§ **Problem description**: Return, word for word, the line that contains "[ВКонтакте] (140, 2368)" and every line after it through the end of the records.

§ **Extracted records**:
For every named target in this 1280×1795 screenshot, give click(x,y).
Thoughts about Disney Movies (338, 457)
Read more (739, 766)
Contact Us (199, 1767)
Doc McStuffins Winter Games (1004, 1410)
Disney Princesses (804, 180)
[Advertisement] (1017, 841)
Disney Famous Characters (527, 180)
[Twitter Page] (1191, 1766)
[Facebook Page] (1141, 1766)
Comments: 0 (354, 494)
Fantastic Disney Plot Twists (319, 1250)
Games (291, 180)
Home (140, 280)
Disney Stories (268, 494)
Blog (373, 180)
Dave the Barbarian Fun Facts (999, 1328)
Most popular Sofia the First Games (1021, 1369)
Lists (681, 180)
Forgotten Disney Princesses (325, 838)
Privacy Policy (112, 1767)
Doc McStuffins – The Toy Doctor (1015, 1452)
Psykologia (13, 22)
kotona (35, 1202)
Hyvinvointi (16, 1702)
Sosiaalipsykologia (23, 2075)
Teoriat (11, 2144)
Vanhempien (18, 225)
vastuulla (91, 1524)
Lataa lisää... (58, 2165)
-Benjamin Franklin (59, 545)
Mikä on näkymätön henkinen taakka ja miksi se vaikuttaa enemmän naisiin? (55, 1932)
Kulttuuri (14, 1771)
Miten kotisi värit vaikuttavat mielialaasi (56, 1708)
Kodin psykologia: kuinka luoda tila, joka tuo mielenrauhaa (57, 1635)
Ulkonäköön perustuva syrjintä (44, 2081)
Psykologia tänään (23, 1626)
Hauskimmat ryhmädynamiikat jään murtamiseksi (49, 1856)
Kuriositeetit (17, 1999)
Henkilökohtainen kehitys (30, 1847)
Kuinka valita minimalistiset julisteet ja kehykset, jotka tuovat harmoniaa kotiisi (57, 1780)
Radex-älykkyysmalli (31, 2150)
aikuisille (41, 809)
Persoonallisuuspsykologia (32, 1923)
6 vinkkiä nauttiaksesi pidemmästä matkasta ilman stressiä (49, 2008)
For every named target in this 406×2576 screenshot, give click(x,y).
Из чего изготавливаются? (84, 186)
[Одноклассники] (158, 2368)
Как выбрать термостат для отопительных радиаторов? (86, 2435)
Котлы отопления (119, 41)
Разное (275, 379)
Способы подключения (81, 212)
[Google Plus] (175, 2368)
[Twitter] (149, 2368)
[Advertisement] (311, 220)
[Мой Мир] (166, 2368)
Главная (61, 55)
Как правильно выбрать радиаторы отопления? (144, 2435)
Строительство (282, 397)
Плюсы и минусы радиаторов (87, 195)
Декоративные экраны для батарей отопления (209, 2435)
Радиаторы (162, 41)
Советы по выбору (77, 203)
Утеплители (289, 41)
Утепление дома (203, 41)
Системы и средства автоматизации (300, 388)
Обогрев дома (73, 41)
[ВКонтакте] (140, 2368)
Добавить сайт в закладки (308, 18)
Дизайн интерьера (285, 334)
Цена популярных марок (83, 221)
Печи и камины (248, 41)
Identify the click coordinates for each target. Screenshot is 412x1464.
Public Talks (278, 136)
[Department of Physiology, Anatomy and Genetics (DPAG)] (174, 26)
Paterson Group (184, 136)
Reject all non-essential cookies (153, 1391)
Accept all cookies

§ **Finished task**:
[ВКонтакте] (140, 2368)
Добавить сайт в закладки (308, 18)
Дизайн интерьера (285, 334)
Цена популярных марок (83, 221)
Печи и камины (248, 41)
Identify the click coordinates for each target. Screenshot is 412x1464.
Public Talks (278, 136)
[Department of Physiology, Anatomy and Genetics (DPAG)] (174, 26)
Paterson Group (184, 136)
Reject all non-essential cookies (153, 1391)
Accept all cookies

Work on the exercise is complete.